◆ **Material shown**

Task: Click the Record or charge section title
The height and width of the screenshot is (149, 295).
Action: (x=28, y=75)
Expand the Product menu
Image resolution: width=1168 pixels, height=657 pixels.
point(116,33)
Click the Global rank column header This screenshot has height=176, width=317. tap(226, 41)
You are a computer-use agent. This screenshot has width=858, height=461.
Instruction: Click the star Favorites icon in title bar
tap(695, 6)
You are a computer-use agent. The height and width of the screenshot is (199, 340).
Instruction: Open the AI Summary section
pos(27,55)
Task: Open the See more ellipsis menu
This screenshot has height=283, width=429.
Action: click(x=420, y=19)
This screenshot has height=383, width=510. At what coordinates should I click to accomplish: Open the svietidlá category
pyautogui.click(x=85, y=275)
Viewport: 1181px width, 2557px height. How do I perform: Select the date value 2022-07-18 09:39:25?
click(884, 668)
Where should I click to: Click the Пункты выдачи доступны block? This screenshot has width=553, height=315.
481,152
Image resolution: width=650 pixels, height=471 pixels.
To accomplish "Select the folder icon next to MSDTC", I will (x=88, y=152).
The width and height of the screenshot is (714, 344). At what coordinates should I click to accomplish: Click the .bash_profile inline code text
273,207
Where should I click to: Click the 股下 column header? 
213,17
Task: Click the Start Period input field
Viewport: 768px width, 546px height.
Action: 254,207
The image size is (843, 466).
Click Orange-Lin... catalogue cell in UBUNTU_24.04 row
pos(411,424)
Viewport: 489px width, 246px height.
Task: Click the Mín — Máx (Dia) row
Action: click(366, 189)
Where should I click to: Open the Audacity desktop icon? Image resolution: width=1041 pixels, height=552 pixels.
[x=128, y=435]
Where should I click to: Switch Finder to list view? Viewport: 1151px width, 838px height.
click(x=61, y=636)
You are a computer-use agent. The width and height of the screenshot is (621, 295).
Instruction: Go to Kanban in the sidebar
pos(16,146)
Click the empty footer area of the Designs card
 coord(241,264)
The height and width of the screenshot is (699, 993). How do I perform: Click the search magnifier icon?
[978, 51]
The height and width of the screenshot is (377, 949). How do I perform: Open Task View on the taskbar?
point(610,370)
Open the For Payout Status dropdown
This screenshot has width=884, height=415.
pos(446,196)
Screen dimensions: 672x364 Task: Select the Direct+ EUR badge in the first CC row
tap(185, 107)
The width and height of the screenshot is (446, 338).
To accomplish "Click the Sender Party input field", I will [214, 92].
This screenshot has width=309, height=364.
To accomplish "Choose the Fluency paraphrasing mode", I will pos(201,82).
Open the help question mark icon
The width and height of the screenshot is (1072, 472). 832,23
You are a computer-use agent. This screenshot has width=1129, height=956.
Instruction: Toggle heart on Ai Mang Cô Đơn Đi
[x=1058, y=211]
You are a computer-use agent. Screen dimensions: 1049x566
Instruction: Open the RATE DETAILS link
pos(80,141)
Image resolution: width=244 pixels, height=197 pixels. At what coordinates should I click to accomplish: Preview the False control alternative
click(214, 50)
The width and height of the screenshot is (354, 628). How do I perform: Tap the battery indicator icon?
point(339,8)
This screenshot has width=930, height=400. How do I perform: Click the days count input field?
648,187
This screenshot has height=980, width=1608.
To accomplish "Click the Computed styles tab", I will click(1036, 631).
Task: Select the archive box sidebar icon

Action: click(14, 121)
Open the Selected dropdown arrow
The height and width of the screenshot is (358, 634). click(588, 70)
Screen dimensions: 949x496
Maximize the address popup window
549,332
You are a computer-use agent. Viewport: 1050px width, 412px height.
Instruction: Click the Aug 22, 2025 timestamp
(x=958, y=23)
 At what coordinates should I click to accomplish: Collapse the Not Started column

◆ **Problem details**
Output the entire listing above without leaving out or altering anything.

◆ **Output of the task**
Task: Click the Record or charge section title
The height and width of the screenshot is (149, 295).
Action: (x=28, y=75)
Expand the Product menu
Image resolution: width=1168 pixels, height=657 pixels.
point(116,33)
Click the Global rank column header This screenshot has height=176, width=317. tap(226, 41)
You are a computer-use agent. This screenshot has width=858, height=461.
Instruction: Click the star Favorites icon in title bar
tap(695, 6)
You are a computer-use agent. The height and width of the screenshot is (199, 340).
Instruction: Open the AI Summary section
pos(27,55)
Task: Open the See more ellipsis menu
This screenshot has height=283, width=429.
Action: click(x=420, y=19)
This screenshot has height=383, width=510. At what coordinates should I click to accomplish: Open the svietidlá category
pyautogui.click(x=85, y=275)
Viewport: 1181px width, 2557px height. How do I perform: Select the date value 2022-07-18 09:39:25?
click(884, 668)
Where should I click to: Click the Пункты выдачи доступны block? This screenshot has width=553, height=315.
481,152
Image resolution: width=650 pixels, height=471 pixels.
To accomplish "Select the folder icon next to MSDTC", I will (x=88, y=152).
The width and height of the screenshot is (714, 344). At what coordinates should I click to accomplish: Click the .bash_profile inline code text
273,207
Where should I click to: Click the 股下 column header? 
213,17
Task: Click the Start Period input field
Viewport: 768px width, 546px height.
Action: 254,207
The image size is (843, 466).
Click Orange-Lin... catalogue cell in UBUNTU_24.04 row
pos(411,424)
Viewport: 489px width, 246px height.
Task: Click the Mín — Máx (Dia) row
Action: click(366, 189)
Where should I click to: Open the Audacity desktop icon? Image resolution: width=1041 pixels, height=552 pixels.
[x=128, y=435]
Where should I click to: Switch Finder to list view? Viewport: 1151px width, 838px height.
click(x=61, y=636)
You are a computer-use agent. The width and height of the screenshot is (621, 295).
Instruction: Go to Kanban in the sidebar
pos(16,146)
Click the empty footer area of the Designs card
 coord(241,264)
The height and width of the screenshot is (699, 993). How do I perform: Click the search magnifier icon?
[978, 51]
The height and width of the screenshot is (377, 949). How do I perform: Open Task View on the taskbar?
point(610,370)
Open the For Payout Status dropdown
This screenshot has width=884, height=415.
pos(446,196)
Screen dimensions: 672x364 Task: Select the Direct+ EUR badge in the first CC row
tap(185, 107)
The width and height of the screenshot is (446, 338).
To accomplish "Click the Sender Party input field", I will [214, 92].
This screenshot has width=309, height=364.
To accomplish "Choose the Fluency paraphrasing mode", I will pos(201,82).
Open the help question mark icon
The width and height of the screenshot is (1072, 472). 832,23
You are a computer-use agent. This screenshot has width=1129, height=956.
Instruction: Toggle heart on Ai Mang Cô Đơn Đi
[x=1058, y=211]
You are a computer-use agent. Screen dimensions: 1049x566
Instruction: Open the RATE DETAILS link
pos(80,141)
Image resolution: width=244 pixels, height=197 pixels. At what coordinates should I click to accomplish: Preview the False control alternative
click(214, 50)
The width and height of the screenshot is (354, 628). How do I perform: Tap the battery indicator icon?
point(339,8)
This screenshot has width=930, height=400. How do I perform: Click the days count input field?
648,187
This screenshot has height=980, width=1608.
To accomplish "Click the Computed styles tab", I will click(1036, 631).
Task: Select the archive box sidebar icon

Action: click(14, 121)
Open the Selected dropdown arrow
The height and width of the screenshot is (358, 634). click(588, 70)
Screen dimensions: 949x496
Maximize the address popup window
549,332
You are a computer-use agent. Viewport: 1050px width, 412px height.
Instruction: Click the Aug 22, 2025 timestamp
(x=958, y=23)
 At what coordinates should I click to accomplish: Collapse the Not Started column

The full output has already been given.